Filesystem Types

Filesystems may be grouped into three general classes:

1. Disk-based filesystems are the classic way of storing files on nonvolatile media to retain their contents between sessions. In fact, most filesystems have evolved from this category. Some well-known examples are Ext2/3, Reiserfs, FAT, and iso9660. All make use of block-oriented media and must therefore answer the question, how to store file contents and structure information on the directory hierarchies. Of no interest to us here is the way in which communication takes place with the underlying block device — the corresponding device drivers in the kernel provide a uniform interface for this purpose. From the filesystem point of view, the underlying devices are nothing more than a list of storage blocks for which an appropriate organization scheme must be adopted.

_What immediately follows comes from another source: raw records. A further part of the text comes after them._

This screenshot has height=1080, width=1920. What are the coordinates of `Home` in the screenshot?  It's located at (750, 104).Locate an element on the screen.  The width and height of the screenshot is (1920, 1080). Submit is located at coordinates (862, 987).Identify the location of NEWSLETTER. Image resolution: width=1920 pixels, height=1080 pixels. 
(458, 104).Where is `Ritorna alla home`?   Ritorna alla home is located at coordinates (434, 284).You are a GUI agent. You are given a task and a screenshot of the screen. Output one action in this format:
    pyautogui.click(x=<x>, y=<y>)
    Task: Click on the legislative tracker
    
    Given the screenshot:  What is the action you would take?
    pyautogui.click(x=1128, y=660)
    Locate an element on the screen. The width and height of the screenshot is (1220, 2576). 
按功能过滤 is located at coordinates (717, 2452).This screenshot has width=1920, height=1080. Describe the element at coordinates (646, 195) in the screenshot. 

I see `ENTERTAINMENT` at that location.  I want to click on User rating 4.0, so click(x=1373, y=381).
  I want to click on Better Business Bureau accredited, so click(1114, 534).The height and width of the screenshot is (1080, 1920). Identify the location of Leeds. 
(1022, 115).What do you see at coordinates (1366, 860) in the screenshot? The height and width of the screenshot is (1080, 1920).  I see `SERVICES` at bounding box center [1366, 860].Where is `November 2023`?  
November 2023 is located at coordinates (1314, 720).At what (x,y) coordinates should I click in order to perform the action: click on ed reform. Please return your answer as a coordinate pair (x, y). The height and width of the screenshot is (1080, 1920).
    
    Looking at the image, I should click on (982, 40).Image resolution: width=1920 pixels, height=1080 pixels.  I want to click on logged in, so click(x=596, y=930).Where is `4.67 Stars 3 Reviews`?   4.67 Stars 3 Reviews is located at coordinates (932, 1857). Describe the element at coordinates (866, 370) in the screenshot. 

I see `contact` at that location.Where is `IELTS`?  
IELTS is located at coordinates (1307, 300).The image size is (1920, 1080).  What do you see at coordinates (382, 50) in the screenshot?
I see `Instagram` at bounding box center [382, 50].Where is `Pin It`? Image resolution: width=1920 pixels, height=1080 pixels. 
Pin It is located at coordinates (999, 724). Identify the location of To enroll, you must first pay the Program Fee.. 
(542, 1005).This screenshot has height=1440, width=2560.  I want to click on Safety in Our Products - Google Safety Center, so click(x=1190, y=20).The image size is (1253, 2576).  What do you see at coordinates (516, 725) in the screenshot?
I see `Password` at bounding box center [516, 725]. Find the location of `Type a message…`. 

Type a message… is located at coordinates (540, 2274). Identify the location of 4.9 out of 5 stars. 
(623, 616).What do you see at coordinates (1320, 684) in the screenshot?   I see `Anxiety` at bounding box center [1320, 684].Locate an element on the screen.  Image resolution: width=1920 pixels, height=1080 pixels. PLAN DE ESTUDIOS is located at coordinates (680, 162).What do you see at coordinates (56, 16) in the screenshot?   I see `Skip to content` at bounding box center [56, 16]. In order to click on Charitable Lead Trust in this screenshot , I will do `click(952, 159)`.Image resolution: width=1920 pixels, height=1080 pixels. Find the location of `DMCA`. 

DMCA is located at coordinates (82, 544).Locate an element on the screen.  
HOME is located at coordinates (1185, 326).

2. Virtual filesystems are generated in the kernel itself and are a simple way of enabling userspace programs to communicate with users. The proc filesystem is the best example of this class. It requires no storage space on any kind of hardware device; instead, the kernel creates a hierarchical file structure whose entries contain information on a particular part of the system. The file /proc/version, for example, has a nominal length of 0 bytes when viewed with the ls command.

[email protected]> ls -l /proc/version

-r--r--r-- 1 root root 0 May 27 00:36 /proc/version

However, if the file contents are output with cat, the kernel generates a list of information on the system processor; this list is extracted from the data structures in kernel memory.

[email protected]> cat /proc/version

Linux version 2.6.24 ([email protected]) (gcc version 4.2.1 (SUSE Linux)) #1 Tue Jan 29 03:58:03 GMT 2008

3. Network filesystems are a Halfway House between disk-based and virtual filesystems. They permit access to data on a computer attached to the local computer via a network. In this case, the data are, in fact, stored on a hardware device on a different system. This means that the kernel need not be concerned with the details of file access, data organization, and hardware communication — this is taken care of by the kernel of the remote computer. All operations on files in this filesystem are carried out over a network connection. When a process writes data to a file, the data are sent to the remote computer using a specific protocol

(determined by the network filesystem). The remote computer is then responsible for storing the transmitted data and for informing the sender that the data have arrived.

Nevertheless, the kernel needs information on the size of files, their position within the directory hierarchy, and other important characteristics, even when it is working with network filesystems. It must also provide functions to enable user processes to perform typical file-related operations such as open, read, or delete. As a result of the VFS layer, userspace processes see no difference between a local filesystem and a filesystem available only via a network.